Be aware of changes in your body’s energy and read the text below to learn how hepatitis is spread. Being aware may save you from more extensive tests and procedures.

Unfortunately, some patients have no noticeable symptoms. Others may notice yellowing of the skin and whites of the eyes, poor appetite or nausea, and vomiting, stomach pain or diarrhea. Low energy combined with the other symptoms should not be ignored.

Even if a person has no symptoms, the Hepatitis virus can still cause the liver’s tissue to become inflamed. Ignoring chronic symptoms may lead to scarring the liver, liver failure or cancer. Acute hepatitis, however, is temporary and generally resolves on its own.

There are five types of hepatitis, the mildest form is A, which is a short-term condition. Hepatitis B and Hepatitis C are the most common and both require long-term treatment. Hepatitis D is serious a liver disease, however, it is very rare. A patient must have Hepatitis B present before D can develop. Hepatitis E and G are also rare.

Since this condition is a viral infection, treatment focus is on antiviral medication. These medications stop the growth of the virus and slow down damage to the liver. Immunomodulators are also included in the treatment plan to aid your immune system.

Patients should also develop a healthy lifestyle in addition to medical treatments. Add fruits, vegetables, and proteins to your diet and get plenty of rest. Keep yourself hydrated, plenty of liquids are essential.

The Center for Disease Control’s (CDC) has established a criteria for those at risk for Hepatitis. These include:

  • you were born between 1945 and 1965
  • people with organ transplants or transfusions
  • anyone who has received transfusions or organs from an infected person
  • those with weakened immune systems
  • injecting drugs increases risks
  • you received a blood transfusion or organ before July 1992
  • you are a long-term dialysis patient
  • any signs and symptoms of liver disease as described
  • you have HIV

Consult your doctor and the CDC website for more facts.

Questions and Answers:

There is a lot of information about hepatitis. It can be confusing, below are some frequently asked questions:

Q: When should you be tested for hepatitis?

A: If you meet any of the CDC’s criteria, particularly if have injected drugs or shared drug paraphernalia. Also, if you’re experiencing any of the symptoms mentioned above, your doctor may suggest the test.

Q: What does the test require?

No preparation is needed. You will only need to provide a blood sample. If necessary, a physical examination, imaging or a biopsy will be scheduled.

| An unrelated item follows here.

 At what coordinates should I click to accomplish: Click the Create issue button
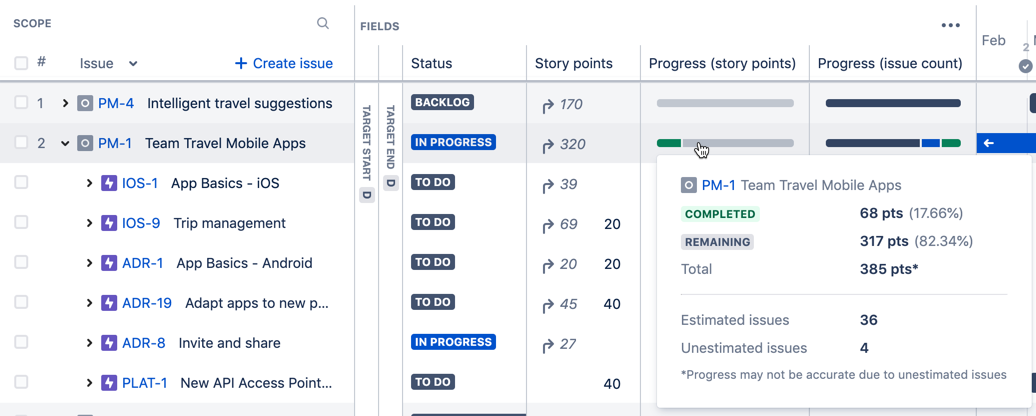point(284,63)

Q: What is the HBV vaccination?

A: The hepatitis B vaccine is a short series of shots that will prevent the disease for a lifetime. It is given to newborns and children who are age 18 or younger.

Q: Does my occupation increase infection risks?

A: If you work at a hospital, health facility or as an emergency medical provider follow all precautions mandated by your employer.

Q: What is the relationship between Hepatitis B and liver cancer?

A: Globally Hepatitis B is the leading cause of liver cancer.